• Data for this task
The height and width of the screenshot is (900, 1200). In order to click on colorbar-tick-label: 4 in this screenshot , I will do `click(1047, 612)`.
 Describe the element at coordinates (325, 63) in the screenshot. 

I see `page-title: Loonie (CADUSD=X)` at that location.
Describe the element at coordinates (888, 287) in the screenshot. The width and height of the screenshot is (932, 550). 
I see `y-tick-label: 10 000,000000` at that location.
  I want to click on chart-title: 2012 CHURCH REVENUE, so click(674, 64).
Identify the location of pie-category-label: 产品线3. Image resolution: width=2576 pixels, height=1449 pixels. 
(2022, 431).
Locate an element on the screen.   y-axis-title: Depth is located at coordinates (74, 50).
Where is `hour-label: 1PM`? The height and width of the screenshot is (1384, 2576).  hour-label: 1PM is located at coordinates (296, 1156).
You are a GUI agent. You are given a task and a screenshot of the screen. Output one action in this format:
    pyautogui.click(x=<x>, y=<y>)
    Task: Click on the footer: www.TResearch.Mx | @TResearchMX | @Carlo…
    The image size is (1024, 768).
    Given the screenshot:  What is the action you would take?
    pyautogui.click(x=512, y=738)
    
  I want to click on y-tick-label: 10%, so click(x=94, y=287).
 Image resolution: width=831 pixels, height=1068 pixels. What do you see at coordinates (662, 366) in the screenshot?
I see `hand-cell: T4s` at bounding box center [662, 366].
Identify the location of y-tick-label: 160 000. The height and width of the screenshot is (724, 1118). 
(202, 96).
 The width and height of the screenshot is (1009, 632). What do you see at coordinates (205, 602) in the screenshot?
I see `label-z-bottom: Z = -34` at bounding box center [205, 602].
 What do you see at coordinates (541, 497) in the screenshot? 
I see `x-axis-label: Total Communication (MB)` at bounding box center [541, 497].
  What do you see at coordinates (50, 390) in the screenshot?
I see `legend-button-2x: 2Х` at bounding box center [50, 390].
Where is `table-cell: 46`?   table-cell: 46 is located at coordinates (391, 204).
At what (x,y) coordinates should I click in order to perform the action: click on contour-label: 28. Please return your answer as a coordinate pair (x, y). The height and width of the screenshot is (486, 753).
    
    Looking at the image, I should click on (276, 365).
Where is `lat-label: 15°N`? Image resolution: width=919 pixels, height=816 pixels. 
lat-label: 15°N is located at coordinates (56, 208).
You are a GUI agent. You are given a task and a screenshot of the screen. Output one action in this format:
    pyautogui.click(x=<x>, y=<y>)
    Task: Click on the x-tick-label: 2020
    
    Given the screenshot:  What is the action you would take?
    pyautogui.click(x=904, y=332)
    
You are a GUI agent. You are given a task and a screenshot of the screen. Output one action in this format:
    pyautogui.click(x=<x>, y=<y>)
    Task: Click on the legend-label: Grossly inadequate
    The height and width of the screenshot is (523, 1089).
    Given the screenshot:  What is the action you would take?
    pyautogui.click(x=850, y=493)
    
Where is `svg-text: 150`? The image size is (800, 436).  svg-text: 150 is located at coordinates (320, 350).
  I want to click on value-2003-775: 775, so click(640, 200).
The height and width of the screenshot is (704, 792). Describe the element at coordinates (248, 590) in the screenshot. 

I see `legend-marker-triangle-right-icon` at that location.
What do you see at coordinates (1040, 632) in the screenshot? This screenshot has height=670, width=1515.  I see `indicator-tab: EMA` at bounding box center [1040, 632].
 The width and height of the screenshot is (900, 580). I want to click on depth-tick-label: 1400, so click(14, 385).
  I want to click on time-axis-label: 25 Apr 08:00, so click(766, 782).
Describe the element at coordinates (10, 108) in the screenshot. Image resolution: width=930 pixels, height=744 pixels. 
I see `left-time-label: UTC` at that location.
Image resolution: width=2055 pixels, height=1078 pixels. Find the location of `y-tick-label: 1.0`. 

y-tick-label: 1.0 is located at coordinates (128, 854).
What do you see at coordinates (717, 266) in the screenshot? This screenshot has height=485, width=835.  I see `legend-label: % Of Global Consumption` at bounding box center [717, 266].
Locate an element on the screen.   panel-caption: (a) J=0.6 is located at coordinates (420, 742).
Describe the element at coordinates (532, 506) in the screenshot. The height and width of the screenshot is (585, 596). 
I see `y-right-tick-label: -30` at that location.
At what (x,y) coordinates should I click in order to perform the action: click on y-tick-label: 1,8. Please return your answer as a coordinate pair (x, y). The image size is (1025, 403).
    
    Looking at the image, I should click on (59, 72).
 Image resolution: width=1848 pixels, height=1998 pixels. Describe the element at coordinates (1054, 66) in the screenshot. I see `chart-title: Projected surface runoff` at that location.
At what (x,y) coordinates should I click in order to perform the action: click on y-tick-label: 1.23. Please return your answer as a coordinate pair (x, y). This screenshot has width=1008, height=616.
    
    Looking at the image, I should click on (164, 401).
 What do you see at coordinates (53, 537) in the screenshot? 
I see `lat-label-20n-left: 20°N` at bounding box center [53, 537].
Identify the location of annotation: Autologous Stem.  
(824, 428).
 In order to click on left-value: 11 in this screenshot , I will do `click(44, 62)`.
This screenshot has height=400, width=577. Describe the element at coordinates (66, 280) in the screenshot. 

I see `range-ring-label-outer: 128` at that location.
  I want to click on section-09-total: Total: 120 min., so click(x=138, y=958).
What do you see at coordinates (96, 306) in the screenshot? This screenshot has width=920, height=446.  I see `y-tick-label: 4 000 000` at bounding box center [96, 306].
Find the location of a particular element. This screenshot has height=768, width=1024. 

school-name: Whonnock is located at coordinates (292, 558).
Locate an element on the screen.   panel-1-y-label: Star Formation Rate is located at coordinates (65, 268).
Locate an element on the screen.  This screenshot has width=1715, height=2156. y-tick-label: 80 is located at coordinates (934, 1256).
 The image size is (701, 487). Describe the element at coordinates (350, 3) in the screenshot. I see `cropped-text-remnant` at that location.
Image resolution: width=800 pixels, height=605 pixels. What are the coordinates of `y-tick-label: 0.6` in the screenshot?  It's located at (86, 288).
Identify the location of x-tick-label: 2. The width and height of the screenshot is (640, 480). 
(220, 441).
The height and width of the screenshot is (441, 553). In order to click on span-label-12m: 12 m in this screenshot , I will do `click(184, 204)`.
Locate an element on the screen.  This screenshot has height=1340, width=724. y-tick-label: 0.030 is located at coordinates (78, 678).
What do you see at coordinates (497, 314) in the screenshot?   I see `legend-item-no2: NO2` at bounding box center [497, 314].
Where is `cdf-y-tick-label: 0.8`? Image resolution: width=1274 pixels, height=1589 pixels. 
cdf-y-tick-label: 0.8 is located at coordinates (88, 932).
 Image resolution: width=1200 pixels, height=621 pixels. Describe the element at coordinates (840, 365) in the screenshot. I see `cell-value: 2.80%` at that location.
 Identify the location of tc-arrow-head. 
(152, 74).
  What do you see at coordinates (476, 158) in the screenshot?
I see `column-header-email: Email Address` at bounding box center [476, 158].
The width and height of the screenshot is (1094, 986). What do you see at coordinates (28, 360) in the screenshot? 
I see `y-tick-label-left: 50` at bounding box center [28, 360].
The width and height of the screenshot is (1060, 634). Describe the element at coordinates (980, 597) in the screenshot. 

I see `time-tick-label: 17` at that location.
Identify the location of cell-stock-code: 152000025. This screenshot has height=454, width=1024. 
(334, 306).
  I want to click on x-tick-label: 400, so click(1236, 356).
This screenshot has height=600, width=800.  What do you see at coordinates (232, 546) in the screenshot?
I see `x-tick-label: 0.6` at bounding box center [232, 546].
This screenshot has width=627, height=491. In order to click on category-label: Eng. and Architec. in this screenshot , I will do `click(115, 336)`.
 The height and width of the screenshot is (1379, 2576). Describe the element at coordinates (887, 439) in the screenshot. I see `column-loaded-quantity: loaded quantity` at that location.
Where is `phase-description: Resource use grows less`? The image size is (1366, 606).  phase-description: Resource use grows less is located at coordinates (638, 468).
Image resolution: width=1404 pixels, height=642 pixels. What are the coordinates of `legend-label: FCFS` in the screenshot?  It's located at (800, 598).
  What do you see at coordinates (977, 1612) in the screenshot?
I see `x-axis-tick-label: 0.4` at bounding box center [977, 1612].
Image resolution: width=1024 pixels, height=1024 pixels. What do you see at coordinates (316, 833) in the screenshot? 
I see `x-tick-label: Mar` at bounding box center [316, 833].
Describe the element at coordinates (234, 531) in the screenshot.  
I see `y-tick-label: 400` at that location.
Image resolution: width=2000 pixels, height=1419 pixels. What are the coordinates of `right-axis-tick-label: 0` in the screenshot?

• Task requirements
Please convert the rows starting at the line containing "Image resolution: width=1024" and ending at the last of the rows into a numbered list, omitting blank lines.

• Response for this exercise
1. Image resolution: width=1024 pixels, height=1024 pixels. What do you see at coordinates (316, 833) in the screenshot? 
2. I see `x-tick-label: Mar` at bounding box center [316, 833].
3. Describe the element at coordinates (234, 531) in the screenshot.  
4. I see `y-tick-label: 400` at that location.
5. Image resolution: width=2000 pixels, height=1419 pixels. What are the coordinates of `right-axis-tick-label: 0` in the screenshot?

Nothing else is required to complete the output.